Merge - auto function?

How about a right-click option on the Duplicate Items folder - 'Merge all'?

It's just that I've got a couple of thousand items in Duplicates (how?? I can't be _that_ stupid) and I'm just click-click-clicking through them. Some are different types which need reassigning and they couldn't be automatically merges but the others - well, that's what computers are for, isn't it?
«1
  • (Having a very large number of duplicates would likely be if you at some point imported a large files of references (e.g., an export from Web of Science or from another tool like Endnote or Mendeley) and either imported the file multiple times or else had the same items in several different imported files. It's also not implausible that you may have slowly accumulated a fair number of duplicates if you've been using Zotero for years and never merged them before.)

    The main reason why there isn't a Merge All function at the moment is because merging can lead to data loss if the two versions of an item have different content in the fields (e.g., one has only author initials rather than full names).
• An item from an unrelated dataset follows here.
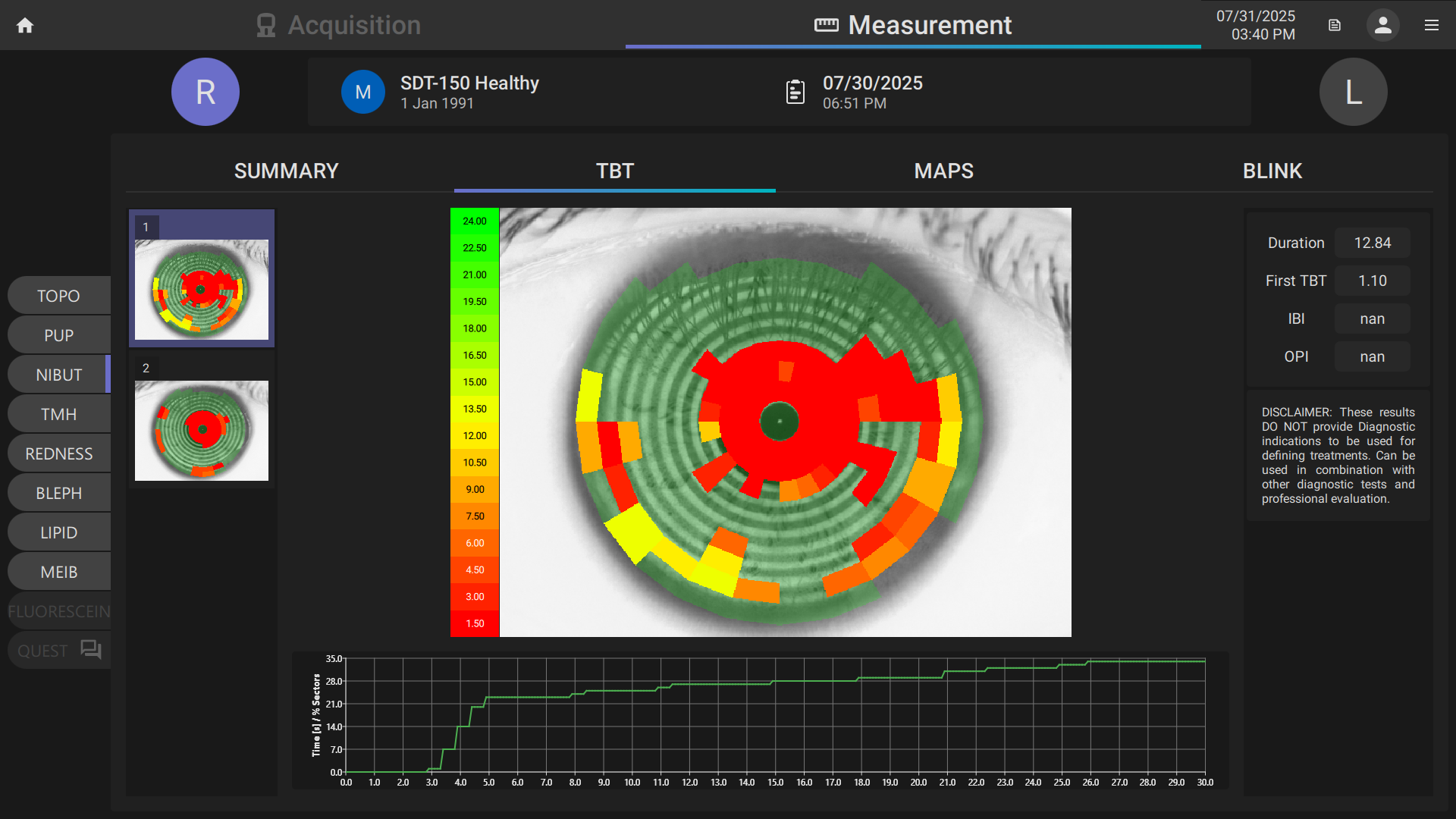Screen dimensions: 1456x819
Task: Click the 12.00 color scale swatch
Action: tap(475, 435)
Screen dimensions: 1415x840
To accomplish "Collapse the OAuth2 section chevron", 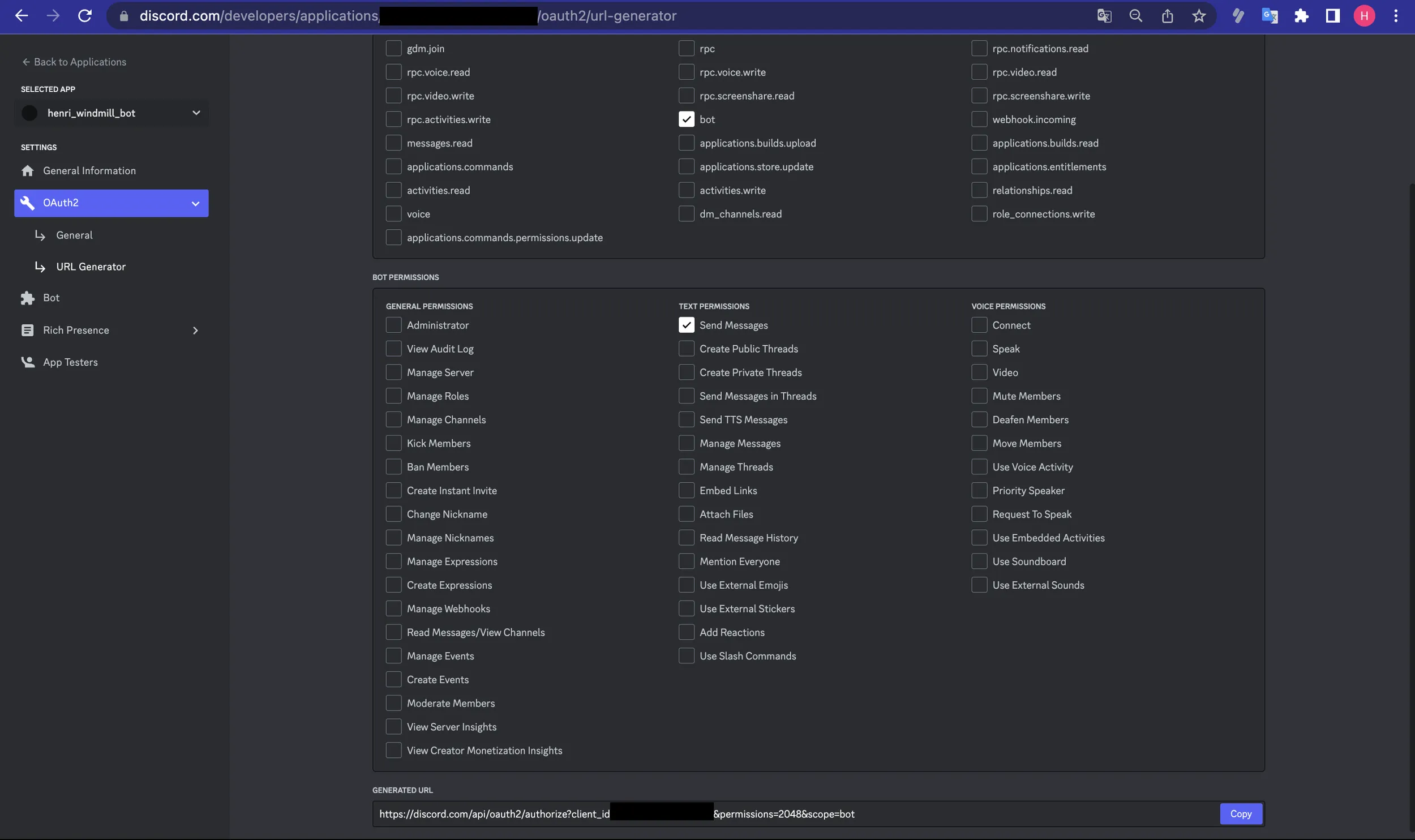I will (195, 204).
Such conflicts require human input to choose which version of the fields to keep. Though it would be nice if there were at least an option to merge all truly identical items.
  • I've noticed the options when merging items with different entries of course but in general I'd assumed that Merge kept as much as possible from both/all items? - in which case losing data shouldn't be a problem?
  • That's not how merge currently works no -- it treats one item as the default and you have to manually change what you accept from the other one. Not sure that "more" is always "better," so I'm not sure that approach even if implemented would work.
  • But it keeps all those tags I’ve added, I hope?
  • it duplicates tags and notes, yes.
  • edited November 5, 2017
    (And also preserves all attachments from all merged items.)
  • All that said, I do wonder if an auto merge option -- perhaps with a clear warning pop-up -- wouldn't be a good addition.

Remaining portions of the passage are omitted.